Despite Industry Turmoil, VCs Believe the Case for Telehealth Startups Is Stronger Than Ever

Samson Amore

Samson Amore is a reporter for dot.LA. He holds a degree in journalism from Emerson College. Send tips or pitches to samsonamore@dot.la and find him on Twitter @Samsonamore.

Despite Industry Turmoil, VCs Believe the Case for Telehealth Startups Is Stronger Than Ever
Photo by Intel Free Press

Telehealth startup Cerebral entered the medical tech scene two years ago, backed by over $400 million in venture funding and a promise: remote access to mental health professionals and treatment that could help patients with a range of behavioral challenges, from depression to anxiety to ADHD, all bundled in a neat monthly subscription priced at $100 per month.

But by May of this year, Cerebral’s practices began to crumble under scrutiny. The company’s problems accelerated when an ex-executive filed a lawsuit in April alleging he was fired for speaking out against the Cerebral’s tendency to over-prescribe ADHD stimulants. The lawsuit then led to a Justice Department investigation into the company’s “possible violations” of the federal Controlled Substances Act, which is still pending alongside a separate inquiry from the Drug Enforcement Administration.


After the investigation, Cerebral fell on hard times. It paused prescriptions for ADHD medication for new patients and former CEO Kyle Robertson was ousted in May. But the strategy never panned out. This week, Cerebral announced it would cut 20% of staff, an estimated 400 people.

Cerebral’s troubles have rippled throughout the industry. One of the company’s partners, Truepill, a tech platform that helps telehealth companies offer prescriptions and diagnostics conducted its fourth round of layoffs in September. Noom, a similar telehealth coaching platform, laid off roughly 500 people and lost its CFO earlier this month.

But despite all the turmoil in the telehealth landscape, local venture capitalists say they don’t anticipate these issues to be a harbinger of doom for the entire industry. In fact, the VCs dot.LA spoke with said they believe the use case for telehealth and digital doctor’s visits is stronger than ever as COVID-19 cases and other infections are expected to tick up during the winter.

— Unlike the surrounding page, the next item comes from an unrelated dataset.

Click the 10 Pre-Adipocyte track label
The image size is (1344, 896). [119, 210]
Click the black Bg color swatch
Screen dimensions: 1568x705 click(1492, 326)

“There was definitely a correction in the market due to the amount of cash that has entered the digital health space in past years,” Upfront Ventures investor Kesar Varma told dot.LA. He said he’s seen less funding go towards health tech in recent months – part of the overall funding slowdown as VCs remain cautious about investing their accumulated wealth – and that investors are more keen to wait for healthtech startups to prove a proof of concept before backing later rounds.

Still, Varma noted that in the wake of Cerebral’s public flame-out, investors are more cautious. He said that when companies that raised at massive revenue multiples struggle, it trickles down to smaller startups.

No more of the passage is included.